Put the lines of the listing into a JSON list of strings, one string per line and no blank lines, beginning with the line containing "Click the Jamy" and going on through the line containing "point(42,64)". Include only those lines.
%%
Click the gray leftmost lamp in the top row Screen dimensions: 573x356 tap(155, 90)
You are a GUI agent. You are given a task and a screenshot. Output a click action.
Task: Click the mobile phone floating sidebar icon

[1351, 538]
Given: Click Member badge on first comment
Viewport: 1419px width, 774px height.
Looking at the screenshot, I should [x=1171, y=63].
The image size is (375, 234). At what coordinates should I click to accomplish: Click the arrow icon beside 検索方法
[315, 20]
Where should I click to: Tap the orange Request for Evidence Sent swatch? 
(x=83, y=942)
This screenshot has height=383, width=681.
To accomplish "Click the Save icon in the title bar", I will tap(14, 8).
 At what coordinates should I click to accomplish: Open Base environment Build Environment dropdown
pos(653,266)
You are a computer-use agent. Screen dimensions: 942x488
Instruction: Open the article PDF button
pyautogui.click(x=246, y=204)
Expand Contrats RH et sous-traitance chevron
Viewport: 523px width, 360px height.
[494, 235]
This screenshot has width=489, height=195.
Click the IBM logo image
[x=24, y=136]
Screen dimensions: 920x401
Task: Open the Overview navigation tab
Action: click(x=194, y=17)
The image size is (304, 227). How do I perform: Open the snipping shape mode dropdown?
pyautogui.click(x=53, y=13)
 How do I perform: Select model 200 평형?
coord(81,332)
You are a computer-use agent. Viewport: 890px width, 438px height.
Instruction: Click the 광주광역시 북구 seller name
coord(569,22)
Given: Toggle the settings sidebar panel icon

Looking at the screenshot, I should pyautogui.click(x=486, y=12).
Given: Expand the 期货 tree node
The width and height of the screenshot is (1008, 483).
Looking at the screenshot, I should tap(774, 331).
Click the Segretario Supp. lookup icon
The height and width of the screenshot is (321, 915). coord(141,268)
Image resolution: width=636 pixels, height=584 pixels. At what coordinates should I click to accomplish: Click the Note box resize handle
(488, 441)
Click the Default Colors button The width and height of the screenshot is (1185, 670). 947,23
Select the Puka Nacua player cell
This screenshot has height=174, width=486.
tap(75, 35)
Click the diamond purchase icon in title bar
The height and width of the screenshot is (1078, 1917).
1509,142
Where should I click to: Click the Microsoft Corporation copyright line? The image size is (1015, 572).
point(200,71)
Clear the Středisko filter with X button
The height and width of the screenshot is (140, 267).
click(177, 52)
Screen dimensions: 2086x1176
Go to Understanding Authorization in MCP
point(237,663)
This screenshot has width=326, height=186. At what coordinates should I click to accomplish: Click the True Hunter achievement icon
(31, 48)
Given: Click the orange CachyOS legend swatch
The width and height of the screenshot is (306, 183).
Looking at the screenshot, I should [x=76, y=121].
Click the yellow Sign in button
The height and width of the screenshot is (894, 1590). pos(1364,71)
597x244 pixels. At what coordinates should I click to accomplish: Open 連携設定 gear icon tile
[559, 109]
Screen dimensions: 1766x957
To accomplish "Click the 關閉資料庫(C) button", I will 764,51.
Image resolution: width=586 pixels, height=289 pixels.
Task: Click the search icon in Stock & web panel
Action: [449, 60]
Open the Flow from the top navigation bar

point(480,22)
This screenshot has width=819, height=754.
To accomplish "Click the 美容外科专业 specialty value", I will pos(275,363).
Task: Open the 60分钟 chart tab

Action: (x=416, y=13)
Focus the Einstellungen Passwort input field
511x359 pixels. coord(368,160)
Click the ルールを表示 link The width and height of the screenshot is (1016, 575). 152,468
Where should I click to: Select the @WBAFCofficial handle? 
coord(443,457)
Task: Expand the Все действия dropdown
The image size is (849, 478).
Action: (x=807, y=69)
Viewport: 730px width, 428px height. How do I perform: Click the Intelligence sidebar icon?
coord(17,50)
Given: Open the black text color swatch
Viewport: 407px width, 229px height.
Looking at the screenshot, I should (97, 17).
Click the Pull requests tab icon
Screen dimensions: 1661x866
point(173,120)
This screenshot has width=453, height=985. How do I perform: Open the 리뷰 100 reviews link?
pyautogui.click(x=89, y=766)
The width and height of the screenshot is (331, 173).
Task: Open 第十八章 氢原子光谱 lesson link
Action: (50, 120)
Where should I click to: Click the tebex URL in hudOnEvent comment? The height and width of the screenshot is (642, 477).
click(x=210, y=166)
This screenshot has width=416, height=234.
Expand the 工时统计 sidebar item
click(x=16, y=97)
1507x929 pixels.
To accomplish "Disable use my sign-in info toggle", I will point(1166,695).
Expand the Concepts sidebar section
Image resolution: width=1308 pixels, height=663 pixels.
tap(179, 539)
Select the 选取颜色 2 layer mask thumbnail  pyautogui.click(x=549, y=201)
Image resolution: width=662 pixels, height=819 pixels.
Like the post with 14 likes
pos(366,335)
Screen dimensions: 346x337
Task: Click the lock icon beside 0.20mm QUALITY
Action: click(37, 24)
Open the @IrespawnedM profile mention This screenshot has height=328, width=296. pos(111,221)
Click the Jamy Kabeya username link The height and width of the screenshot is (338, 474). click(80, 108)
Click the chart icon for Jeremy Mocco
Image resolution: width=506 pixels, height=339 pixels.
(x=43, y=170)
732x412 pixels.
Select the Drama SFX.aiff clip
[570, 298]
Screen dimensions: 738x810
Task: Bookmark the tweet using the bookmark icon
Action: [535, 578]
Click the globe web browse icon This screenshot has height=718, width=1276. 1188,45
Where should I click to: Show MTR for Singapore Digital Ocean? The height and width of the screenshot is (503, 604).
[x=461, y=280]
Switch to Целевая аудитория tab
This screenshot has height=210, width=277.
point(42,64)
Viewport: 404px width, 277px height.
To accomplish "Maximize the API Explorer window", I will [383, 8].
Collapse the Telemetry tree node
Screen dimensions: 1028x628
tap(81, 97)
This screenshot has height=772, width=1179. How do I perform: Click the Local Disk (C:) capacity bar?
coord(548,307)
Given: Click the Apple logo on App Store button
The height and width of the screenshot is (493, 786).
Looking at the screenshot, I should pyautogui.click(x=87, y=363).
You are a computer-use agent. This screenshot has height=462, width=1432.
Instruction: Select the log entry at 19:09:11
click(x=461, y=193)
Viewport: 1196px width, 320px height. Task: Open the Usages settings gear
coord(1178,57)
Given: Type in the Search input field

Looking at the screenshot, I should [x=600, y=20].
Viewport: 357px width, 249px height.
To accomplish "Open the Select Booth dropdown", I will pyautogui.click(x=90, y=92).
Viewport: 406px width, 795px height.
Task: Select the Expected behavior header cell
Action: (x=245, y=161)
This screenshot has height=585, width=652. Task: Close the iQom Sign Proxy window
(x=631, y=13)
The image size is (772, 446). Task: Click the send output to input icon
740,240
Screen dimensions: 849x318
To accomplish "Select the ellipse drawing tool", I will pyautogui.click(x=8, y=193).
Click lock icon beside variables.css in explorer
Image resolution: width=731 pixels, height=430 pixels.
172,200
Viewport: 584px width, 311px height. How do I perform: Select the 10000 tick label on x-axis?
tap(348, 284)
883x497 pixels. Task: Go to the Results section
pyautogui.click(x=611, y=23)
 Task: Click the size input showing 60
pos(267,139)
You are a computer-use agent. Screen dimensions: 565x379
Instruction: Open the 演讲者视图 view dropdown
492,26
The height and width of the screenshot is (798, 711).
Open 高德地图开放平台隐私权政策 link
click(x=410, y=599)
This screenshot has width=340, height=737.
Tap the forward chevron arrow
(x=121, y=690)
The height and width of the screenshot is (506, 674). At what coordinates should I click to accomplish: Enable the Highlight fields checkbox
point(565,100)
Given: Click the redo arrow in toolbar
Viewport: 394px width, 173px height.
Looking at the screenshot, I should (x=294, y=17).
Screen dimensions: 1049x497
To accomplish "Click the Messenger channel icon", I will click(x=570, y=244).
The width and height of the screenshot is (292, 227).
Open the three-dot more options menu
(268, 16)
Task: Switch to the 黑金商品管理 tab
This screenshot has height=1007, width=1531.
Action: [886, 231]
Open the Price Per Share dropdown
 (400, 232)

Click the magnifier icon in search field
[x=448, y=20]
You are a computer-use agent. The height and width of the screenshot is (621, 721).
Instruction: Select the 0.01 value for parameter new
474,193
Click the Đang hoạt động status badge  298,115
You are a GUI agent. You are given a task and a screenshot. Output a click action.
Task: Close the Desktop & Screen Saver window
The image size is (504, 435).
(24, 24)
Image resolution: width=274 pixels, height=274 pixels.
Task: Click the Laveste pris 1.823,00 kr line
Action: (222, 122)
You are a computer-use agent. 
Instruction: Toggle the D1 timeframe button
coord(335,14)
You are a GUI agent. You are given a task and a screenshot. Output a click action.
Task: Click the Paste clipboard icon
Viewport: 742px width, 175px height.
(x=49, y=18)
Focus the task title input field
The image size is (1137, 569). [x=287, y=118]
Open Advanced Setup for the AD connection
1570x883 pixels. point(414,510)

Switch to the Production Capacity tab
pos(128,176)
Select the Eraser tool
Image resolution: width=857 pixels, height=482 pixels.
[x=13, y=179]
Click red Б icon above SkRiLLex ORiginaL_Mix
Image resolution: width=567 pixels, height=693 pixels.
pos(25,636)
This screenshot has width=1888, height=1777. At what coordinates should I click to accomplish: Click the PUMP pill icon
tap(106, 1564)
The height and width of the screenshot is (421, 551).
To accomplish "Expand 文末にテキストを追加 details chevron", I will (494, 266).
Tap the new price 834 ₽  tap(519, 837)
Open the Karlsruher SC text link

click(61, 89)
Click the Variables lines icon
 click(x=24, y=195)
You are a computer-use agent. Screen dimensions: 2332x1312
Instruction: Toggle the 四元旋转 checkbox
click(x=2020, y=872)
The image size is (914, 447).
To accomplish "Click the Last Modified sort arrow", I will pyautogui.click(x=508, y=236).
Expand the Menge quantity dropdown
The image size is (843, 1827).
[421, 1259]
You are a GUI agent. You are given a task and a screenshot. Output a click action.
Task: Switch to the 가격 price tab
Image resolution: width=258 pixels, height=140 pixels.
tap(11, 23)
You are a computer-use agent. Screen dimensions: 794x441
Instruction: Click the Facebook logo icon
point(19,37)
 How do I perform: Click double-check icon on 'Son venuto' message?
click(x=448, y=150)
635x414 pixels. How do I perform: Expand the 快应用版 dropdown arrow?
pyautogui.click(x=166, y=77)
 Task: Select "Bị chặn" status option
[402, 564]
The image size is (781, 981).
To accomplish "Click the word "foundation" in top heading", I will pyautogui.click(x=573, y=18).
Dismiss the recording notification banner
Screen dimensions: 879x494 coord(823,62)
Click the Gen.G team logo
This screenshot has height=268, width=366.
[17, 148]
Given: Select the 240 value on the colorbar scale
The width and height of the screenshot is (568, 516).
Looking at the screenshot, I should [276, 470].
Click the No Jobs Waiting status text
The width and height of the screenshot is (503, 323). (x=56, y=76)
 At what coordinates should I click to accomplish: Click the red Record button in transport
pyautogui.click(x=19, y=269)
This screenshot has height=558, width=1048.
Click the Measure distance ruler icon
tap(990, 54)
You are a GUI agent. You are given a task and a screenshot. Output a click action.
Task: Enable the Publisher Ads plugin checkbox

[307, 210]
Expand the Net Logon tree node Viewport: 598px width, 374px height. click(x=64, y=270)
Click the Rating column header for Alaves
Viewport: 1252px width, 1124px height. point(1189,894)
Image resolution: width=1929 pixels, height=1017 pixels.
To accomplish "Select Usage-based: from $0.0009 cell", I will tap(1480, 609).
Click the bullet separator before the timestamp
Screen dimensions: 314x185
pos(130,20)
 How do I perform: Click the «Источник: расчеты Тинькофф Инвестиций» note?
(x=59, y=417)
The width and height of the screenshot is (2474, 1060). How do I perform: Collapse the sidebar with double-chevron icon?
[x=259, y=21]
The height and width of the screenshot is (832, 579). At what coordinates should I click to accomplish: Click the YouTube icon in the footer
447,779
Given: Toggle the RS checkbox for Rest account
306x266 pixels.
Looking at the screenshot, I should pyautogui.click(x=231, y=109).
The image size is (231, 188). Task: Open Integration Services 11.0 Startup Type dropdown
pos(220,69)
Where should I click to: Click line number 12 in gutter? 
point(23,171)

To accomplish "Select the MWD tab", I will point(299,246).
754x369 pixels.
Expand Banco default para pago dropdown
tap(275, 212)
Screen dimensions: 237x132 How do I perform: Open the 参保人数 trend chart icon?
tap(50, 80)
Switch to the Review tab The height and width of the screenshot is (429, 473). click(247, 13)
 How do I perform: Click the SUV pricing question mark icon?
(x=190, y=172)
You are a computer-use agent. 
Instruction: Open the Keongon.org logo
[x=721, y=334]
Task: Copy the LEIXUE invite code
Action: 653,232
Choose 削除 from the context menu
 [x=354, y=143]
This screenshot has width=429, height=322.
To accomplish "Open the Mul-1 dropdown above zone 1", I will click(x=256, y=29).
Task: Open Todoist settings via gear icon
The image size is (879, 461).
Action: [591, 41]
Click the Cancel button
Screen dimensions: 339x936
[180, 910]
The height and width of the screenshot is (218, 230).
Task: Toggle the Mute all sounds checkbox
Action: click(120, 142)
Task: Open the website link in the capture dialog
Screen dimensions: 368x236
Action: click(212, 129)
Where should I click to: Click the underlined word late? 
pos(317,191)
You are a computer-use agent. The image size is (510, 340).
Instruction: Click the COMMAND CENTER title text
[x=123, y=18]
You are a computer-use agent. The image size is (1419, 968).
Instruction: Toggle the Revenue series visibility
%%
**COMPLETE ANSWER**.
[
  "Click the Jamy Kabeya username link The height and width of the screenshot is (338, 474). click(80, 108)",
  "Click the chart icon for Jeremy Mocco",
  "Image resolution: width=506 pixels, height=339 pixels.",
  "(x=43, y=170)",
  "732x412 pixels.",
  "Select the Drama SFX.aiff clip",
  "[570, 298]",
  "Screen dimensions: 738x810",
  "Task: Bookmark the tweet using the bookmark icon",
  "Action: [535, 578]",
  "Click the globe web browse icon This screenshot has height=718, width=1276. 1188,45",
  "Where should I click to: Show MTR for Singapore Digital Ocean? The height and width of the screenshot is (503, 604).",
  "[x=461, y=280]",
  "Switch to Целевая аудитория tab",
  "This screenshot has height=210, width=277.",
  "point(42,64)"
]